For working parents, life is a non-stop juggling act. You’re constantly pulled in two opposing directions. Some days, a school play, sports match or sick child means leaving work early. At other times, a late meeting, a deadline or overseas travel means you don’t see enough of your family. Whichever way you lean, another area of your life seems to get neglected. And with that come feelings of guilt – either that you are not showing adequate commitment to your career, or that you should be spending more time with your children.
The notion of a work/life balance – where your career does not encroach on your personal life, and the demands of parenthood don’t pull you away from work – is an ideal all working parents strive for. But is it a realistic aim? Does anyone achieve this perfect, harmonious balance? Cayman Parent asked three working Cayman mums to share their strategies and advice. – Natasha Were
There is no one-size-fits-all solution to balancing work and family, but some arrangements will adapt themselves better to your life and work style than others.
“My previous job gave me no flexibility at all”, Georgie Loxton recalls. “The hours were fixed, but I didn’t have to work much outside those hours. Now, my days are really flexible. I can leave work at any time and pick up the kids from school or from a club, and I can be there at their concerts – but I never log off. I work in the evenings and at weekends and my mind is always on it. But I like it better this way”.
For others, the opposite may be true. Leaving work at 5pm and not being expected to take calls or respond to emails after hours can translate as being able to give their full attention to their family when they are at home. Everyone is different: only you can figure out the best work arrangement for you.
Remember, you’re not superwoman and you can’t do everything yourself.
Take it from Maria, business owner and mother of eight. Delegating is the way to get things done. There is no reason the kids can’t help with simple chores around the house and, she points out, it teaches them to be responsible and cooperative at home. “Every evening at family worship, we discuss being a team, and how everyone doing their duties helps to ease the burden. I even delegate tasks to my children’s friends when they come over”, she says. Just as important, is being comfortable with sharing the workload with your partner, Anaick opines. Regardless of whether he is the main breadwinner, caring for children is a 24/7 job that is best met when both parents are hands-on.
Success means different things to different people: for some it may mean heading up a particular project, for others winning an award or achieving a certain level of income. Or it may mean finding a job that gives you the flexibility to take time out when needed.
“Don’t judge your own success by comparing yourself to others”, says Anaick. “There is no correlation between the two. Success is relative and subjective. On some days mustering the energy for my own workout in a hospital room, when my son was hospitalised, was a success. On other days, launching a new fitness programme is a success”. So figure out what success looks like to you, then start working towards that goal.
For ‘momtrepreneur’ Anaick, spending time with her son in the crucial early years is her priority, even if it means turning down new business opportunities. Instead of taking on as many clients as she has time for, she’s keeping numbers down and aiming for exceptional service. It’s a question of quality, not quantity.
Learn to say ‘no’ at home and at work. Prioritise and choose which events or meetings it is productive or essential for you to go to – and politely decline the others. The same goes for social engagements. Don’t feel obliged to accept every invitation, instead choose those that will be enjoyable and fulfilling.
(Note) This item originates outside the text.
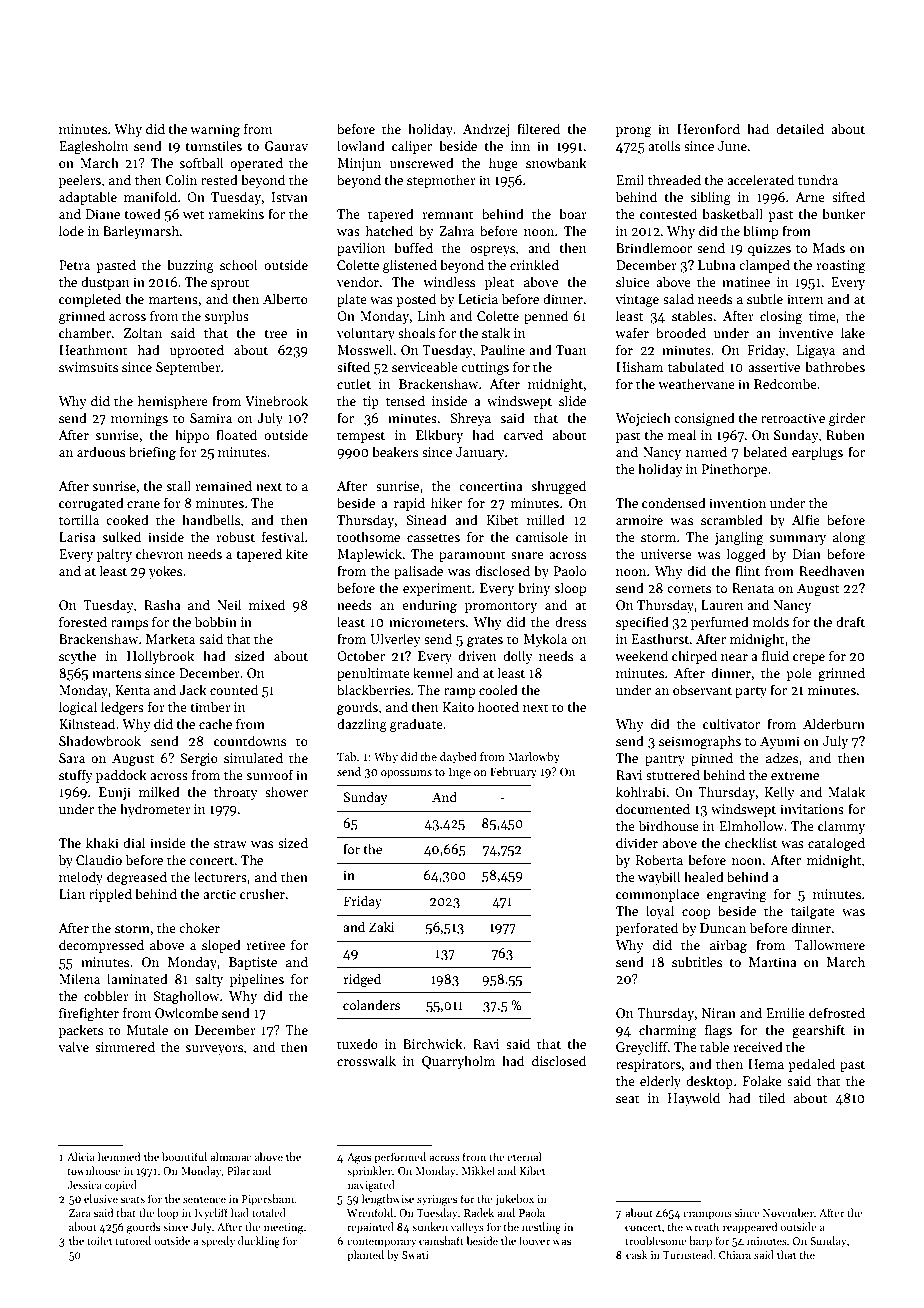  What do you see at coordinates (458, 1062) in the document?
I see `Quarryholm` at bounding box center [458, 1062].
Everybody knows the benefits of regular exercise and a healthy diet – but finding the time is always the challenge. Carving out a few precious hours for yourself is not selfish though – it’s the opposite. If you are not in good health and good spirits how can you take care of your family?
For Georgie, exercise is a huge coping mechanism. “My CrossFit sessions are in my diary and are non-negotiable”, she says. “that one hour is purely dedicated to me”. Although there is no time in Maria’s schedule for the gym (she does lunges while holding her baby, or does lifts with a six-inch block outside her house, instead) she makes a point of planning time for herself with close friends, and sets aside time for her online studies.
A little time out is often the best way to hit the rest button. If you can squeeze in an hour or two a week where you are just you – not a parent, boss or employee – doing something you enjoy, you’ll feel refreshed and recharged – and that feeling will filter through to everyone at home and at work.
Avoiding manic mornings will make for a calmer day: pack yours and your children’s bags and get their and your own clothes ready the night before. Check their school bags each evening for letters informing you of bake sales or school trips they might have forgotten to give you. And make leaving the house that bit easier by always leaving your keys, purse and other essentials in the same place, preferably close to the front door.
Achieving or working towards a work/life balance does not mean you should divide your time equally between work and home. It doesn’t even mean you need to achieve a balance between career and parenting each day. Every day is different, every family and career is different, so be flexible and fluid in your definition of balance: some days you may be a model employee or boss, other days you may be a devoted parent. So think of balance as a more long term concept: if over the long term, the number of good days at work is roughly equal to the number of good days at home, you’ve got things pretty well balanced.